Want to be the best CISO you can be? Take a word of advice from Todd Fitzgerald, Global Director of Information Security at Grant Thornton International, who gave a detailed and often entertaining presentation on Friday, the last day of the RSA Conference.
Fitzgerald talked about his own journey to becoming a security professional, the current state of security affairs, and what’s needed going forward. He called his talk “Super CISO 2020: How to Keep Your Job,” and it was especially timely given security's current high profile, and the CISO’s need to stay current.
Fitzgerald drew examples from his own life to show that using technology to improve security has been the way of things for a very long time. He showed an old photograph of his grandfather, who in the early 20th century designed a device to protect safes. His method was simple. Four tubes of glass containing tear gas were cemented inside a safe and would be released if the safe was cracked. “You can still find some of these today, but if you do, call the bomb squad because that tear gas mix has now turned into the consistency of nitroglycerine,” he said.
Why Does a CISO Get Hired?
Turning to the current state of affairs, Fitzgerald sought to put the role of the CISO in perspective. A Ponemon survey he referenced found that 52 percent of CISO’s were hired in response to a security incident or breach, 21 percent due to a regulatory or compliance snafu and eight percent in response to liability or exposure.
“So 80 percent hired a CISO because of some problem at the company. That’s why we’re hired,” said Fitzgerald. “Not because they love us.”
In a similar vein he noted that healthcare CIOs were asked in a survey whether they had a CISO and a slim majority, 51.8 percent, said they did—but 21.4 percent said they didn’t want one. Fitzgerald pointed out that Target, the victim of a major security breach, didn’t have a CISO at the time. “Those are the ones who will end up in the other chart. It’s a very good time to be in security,” he said.
But job security is another matter. The average tenure of the CISO has been estimated to last as little as 2.1 years and Fitzgerald says other studies he’s seen show it to be even shorter.
Fitzgerald joked that one reason for the short tenure is that the CISO often ends up being the “Chief Scapegoat Officer” when something goes wrong. But on a more serious note he emphasized that to be effective, a CISO’s knowledge base has to be very broad, and he or she needs to be current on the latest threats.
Relating to the C-Suite
The role of the CISO and certainly the path to effectiveness has also evolved. “We have to recognize that we have a lot of relationships with people outside our organization,” said Fitzgerald.

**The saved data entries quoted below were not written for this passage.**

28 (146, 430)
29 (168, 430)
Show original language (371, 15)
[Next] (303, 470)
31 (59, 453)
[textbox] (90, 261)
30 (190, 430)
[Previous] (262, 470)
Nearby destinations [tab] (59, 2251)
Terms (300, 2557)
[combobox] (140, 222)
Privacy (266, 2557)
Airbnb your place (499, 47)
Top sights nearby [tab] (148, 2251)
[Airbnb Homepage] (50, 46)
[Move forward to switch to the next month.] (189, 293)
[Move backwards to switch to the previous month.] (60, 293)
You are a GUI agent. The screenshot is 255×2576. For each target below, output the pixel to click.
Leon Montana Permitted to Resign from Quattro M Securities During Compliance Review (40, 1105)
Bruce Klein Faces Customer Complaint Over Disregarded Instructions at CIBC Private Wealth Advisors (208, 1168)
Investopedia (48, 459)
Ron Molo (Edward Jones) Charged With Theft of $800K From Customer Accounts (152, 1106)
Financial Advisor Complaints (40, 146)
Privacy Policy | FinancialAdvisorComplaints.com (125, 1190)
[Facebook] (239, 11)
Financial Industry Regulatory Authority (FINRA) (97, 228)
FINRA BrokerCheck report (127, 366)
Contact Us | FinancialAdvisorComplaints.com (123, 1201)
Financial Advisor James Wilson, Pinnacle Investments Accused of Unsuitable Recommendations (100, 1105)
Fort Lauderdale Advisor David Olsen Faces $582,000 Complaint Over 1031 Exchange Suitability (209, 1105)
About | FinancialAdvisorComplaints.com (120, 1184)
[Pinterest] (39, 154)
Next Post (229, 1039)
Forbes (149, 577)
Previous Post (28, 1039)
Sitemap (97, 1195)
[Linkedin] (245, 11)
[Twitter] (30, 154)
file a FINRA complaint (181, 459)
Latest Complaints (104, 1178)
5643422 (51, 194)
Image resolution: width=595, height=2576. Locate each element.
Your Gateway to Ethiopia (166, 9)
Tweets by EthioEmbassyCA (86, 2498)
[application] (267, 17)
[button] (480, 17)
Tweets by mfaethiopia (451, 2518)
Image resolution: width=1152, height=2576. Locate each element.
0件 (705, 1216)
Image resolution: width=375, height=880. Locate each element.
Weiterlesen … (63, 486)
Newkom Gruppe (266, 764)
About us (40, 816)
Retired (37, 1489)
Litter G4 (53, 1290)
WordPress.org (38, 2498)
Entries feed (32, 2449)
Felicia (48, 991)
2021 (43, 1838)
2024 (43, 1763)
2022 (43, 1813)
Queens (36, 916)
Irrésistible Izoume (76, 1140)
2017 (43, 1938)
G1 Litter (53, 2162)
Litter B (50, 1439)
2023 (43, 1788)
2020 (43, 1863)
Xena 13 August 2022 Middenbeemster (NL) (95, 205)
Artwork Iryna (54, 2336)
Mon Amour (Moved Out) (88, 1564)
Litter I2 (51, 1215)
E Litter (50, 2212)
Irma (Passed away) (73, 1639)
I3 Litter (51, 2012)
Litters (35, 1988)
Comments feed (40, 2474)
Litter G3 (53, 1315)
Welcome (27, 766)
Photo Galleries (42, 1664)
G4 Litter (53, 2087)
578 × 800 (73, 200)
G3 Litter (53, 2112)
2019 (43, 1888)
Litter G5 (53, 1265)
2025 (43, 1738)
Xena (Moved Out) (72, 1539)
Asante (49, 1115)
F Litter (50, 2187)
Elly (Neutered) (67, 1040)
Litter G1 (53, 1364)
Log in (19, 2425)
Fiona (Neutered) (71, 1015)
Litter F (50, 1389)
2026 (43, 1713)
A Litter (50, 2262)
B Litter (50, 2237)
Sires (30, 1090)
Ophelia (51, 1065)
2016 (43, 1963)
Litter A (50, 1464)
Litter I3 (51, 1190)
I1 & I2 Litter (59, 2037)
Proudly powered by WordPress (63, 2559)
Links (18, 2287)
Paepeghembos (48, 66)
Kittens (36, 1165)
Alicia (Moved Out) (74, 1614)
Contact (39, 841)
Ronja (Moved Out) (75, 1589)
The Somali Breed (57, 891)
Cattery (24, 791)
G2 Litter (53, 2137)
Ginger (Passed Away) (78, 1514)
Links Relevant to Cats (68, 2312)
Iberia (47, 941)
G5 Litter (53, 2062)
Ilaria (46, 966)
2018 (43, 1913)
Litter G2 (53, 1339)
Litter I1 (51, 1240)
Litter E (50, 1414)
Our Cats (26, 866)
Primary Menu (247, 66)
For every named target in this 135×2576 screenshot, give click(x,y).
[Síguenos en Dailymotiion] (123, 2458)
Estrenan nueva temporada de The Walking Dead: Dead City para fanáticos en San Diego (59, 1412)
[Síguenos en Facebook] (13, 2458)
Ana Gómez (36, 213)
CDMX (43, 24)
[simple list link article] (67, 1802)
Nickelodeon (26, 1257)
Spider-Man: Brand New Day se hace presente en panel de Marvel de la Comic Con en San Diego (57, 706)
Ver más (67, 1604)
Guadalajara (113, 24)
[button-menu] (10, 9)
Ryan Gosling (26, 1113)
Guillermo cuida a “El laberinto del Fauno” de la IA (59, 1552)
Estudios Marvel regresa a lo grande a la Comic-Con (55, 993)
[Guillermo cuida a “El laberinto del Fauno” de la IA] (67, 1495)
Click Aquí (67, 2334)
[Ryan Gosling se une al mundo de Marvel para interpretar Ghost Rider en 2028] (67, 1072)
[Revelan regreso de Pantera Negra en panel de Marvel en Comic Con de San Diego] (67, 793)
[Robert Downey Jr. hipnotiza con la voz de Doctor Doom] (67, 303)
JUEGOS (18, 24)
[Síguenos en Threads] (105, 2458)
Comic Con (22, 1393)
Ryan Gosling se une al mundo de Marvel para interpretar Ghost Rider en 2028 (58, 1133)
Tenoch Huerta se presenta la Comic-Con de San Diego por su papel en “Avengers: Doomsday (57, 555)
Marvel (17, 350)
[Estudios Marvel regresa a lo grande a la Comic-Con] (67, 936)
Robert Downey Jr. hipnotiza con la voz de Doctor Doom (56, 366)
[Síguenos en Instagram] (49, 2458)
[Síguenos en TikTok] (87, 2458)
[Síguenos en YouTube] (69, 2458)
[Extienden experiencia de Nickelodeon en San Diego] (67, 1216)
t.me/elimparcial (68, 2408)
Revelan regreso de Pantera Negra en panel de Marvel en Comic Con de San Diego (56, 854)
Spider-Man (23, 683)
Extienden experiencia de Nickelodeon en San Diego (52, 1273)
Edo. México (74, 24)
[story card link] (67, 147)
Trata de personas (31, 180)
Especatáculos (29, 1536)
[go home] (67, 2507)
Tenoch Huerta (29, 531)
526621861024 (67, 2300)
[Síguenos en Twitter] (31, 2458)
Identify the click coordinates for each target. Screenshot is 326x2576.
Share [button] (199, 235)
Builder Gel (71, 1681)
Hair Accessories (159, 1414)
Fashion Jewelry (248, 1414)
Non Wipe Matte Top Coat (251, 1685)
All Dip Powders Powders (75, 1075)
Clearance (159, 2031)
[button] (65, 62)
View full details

“Each position is looking for something different, from the CEO, to the CFO and CIO, and we as CISOs also need to work closely with the Privacy Officer,” said Fitzgerald. He also noted that everyone wants to report to the CEO for career advancement, which can be okay, but security pros should be aware that the CEO is typically focused on things like mergers, and the overall environment of the company. “The CEO is the vision guy, he’s not going to care about a lot of details,” said Fitzgerald.
Another important CISO skill is to understand how people work—for example, millennials tend to work very differently than older workers. “By 2020 about half the workforce will be millennials and that’s going to drive a lot of change,” he said. Fitzgerald predicts passwords will be replaced and the mobile phone will play a more central role in end user security as early as 2020.
It’s also important the CISO recognize the inevitable, rather than say everything is too dangerous. For example, Fitzgerald believes Big Data “will lead to big problems” because just like in the old days of the data warehouse, companies are aggregating data that becomes one big target posing a real security risk.
Similarly, he says Bring Your Own Device (BYOD) can be Bring Your Own Disaster for IT departments “but we have to support it.”